When you first start out on the brewing odyssey, you’re first stop is the equipment kit isle at your homebrew shop.  I’ve covered this before in the How To section, but I thought I’d take a different tack on it this time.  See, there are those that will buy a basic kit for around $200, brew once or twice and then unload it on Craig’s List for $50.  Then there are the others of us who will brew on it 5 or 6 times, get the “fever” and then start going bat-shit crazy picking up new gear and upgrading everything until we’re $1000 into it and have no idea where the money went.  It’s that second group of people that I’d like to address.

Truth be told, if you really really knew, deep down, that you wanted to brew and that you were going to do this for the rest of your days no matter what your significant other says, then there’s actually a few ways to get a hold of a totally bitchin’ rig on the cheap.  First, let’s just jump straight to all-grain brewing.  You know you’re gonna do it, so why bother avoiding it?  It’s not like it’s hard, nor does getting a rig that is setup for all-grain exclude the odd extract brew.  Second, skip the kits at the homebrew store.  There’s nothing wrong with them, but they’re priced at a bit of a premium and since you’re just going to go for it, you’ll want to save some dough for larger ingredients purchases you’re going to make.

Option 1: Scan Craig’s List.  There are always people who, for whatever crazy reason, buy in WAY too big and never use the gear.  It ends up taking up space in the garage, and one day they just dump it on CL for 1/3 of what they paid for it.  I see it quite a bit.  If you have around $1000 (sometimes less) you can score a full brew sculpture with pumps and chillers.  The worst thing you may have to do is purchase new high-temp hoses and give the kettles a good scrubbing.  The down-side to this is that it may take some time for one of those super sweet deals to pop up, so some level of patience may be required.  I don’t have that so I went with option 2.

Option 2: Locate a kitchen supply outlet.  There are two kind of these – ones that say they are kitchen outlets and knock off $5, and those that are overstock dumps for importers of stuff from China.  Guess which one you want to find?  The “restaurant supply stores” take the same stuff that you get from the Chinese supply store, but they’re usually not the direct buyer, so there’s not much savings to be had there.  So find the direct importer either near you, or on the intertubes, and get things like kettles, burners, large stainless spoons and digital thermometers from them.  For example, I picked up the exact kettle that my homebrew shop sells for $350 for $180.  No joke.  Same brand name and everything.  Next, if your using coolers for a mash tun, check out Costco.  You can get 75qt coolers for $40.  Pick up your stainless fittings (faucets and hose barbs) from McMaster-Carr.  If you’re putting together a ghetto rig like mine you can do a 10 gallon setup for under $500.

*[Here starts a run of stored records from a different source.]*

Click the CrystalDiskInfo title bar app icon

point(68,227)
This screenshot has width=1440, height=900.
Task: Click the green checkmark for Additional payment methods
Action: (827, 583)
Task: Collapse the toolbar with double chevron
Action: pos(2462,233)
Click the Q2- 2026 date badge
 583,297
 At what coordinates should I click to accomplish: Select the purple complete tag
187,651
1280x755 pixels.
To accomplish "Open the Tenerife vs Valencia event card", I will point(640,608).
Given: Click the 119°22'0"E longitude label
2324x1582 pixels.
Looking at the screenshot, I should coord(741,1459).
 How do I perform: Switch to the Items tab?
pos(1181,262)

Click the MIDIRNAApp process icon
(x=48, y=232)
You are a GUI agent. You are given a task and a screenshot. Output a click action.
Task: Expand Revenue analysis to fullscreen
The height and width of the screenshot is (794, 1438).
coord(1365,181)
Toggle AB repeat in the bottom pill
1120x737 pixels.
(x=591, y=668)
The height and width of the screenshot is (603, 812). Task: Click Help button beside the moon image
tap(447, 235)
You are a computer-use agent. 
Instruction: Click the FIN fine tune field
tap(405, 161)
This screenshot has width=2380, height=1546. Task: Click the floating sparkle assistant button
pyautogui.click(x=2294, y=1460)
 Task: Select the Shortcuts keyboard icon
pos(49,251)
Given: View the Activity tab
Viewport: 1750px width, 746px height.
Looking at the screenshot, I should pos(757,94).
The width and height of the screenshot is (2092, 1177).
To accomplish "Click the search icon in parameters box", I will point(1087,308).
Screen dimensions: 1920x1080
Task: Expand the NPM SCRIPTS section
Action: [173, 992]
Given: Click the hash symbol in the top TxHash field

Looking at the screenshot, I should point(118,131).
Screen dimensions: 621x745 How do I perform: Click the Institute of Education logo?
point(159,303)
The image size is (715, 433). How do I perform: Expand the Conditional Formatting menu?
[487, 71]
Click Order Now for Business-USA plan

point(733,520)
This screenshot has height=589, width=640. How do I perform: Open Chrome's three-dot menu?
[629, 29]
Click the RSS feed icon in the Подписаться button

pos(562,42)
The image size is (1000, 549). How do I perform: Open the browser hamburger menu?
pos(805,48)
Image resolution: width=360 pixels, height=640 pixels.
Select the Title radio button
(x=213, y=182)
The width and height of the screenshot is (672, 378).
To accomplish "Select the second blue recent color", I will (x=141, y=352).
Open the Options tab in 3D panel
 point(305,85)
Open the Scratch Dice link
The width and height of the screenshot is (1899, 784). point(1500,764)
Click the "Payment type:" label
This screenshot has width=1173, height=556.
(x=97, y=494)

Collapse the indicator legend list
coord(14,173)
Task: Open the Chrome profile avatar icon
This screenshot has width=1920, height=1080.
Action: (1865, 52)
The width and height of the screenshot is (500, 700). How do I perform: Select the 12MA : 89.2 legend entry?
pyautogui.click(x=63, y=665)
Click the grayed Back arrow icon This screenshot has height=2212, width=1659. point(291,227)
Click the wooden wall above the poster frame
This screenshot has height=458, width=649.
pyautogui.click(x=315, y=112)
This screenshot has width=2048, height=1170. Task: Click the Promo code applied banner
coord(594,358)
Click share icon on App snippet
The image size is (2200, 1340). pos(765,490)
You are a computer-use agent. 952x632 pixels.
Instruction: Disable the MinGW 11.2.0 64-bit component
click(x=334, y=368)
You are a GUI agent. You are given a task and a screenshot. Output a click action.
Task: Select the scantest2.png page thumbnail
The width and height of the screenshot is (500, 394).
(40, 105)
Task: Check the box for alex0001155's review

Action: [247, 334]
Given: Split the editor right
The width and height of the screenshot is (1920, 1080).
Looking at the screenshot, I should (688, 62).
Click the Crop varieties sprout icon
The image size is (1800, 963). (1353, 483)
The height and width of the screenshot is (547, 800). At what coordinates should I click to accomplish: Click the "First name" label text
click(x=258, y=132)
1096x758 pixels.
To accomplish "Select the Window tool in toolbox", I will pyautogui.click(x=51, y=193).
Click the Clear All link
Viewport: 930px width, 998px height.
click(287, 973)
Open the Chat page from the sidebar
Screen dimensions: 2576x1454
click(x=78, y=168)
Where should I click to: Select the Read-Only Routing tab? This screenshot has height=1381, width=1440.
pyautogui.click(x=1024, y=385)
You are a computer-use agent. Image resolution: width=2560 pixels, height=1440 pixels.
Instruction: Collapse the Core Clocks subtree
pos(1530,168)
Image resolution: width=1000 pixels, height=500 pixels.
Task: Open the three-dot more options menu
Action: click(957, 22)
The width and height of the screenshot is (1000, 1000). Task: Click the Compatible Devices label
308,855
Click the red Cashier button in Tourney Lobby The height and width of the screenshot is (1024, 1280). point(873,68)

Option 2.5: Can you weld?  Well then you are in business!  Taking the same tack as option 2, you can weld up a free standing brew sculpture with just a few weekends of work. Though I’ve never priced it out, I have it on pretty good authority that you can put a system together for $1000 or less.  There are plenty of plans available on the Internet for you to choose from.  If I had the mad welding skillz, I would be doing this.  Here’s a guy who got one together for under $800!

Perhaps I can save somebody out there some big money.  I know I certainly would have benefited from knowing some of this stuff when I started out.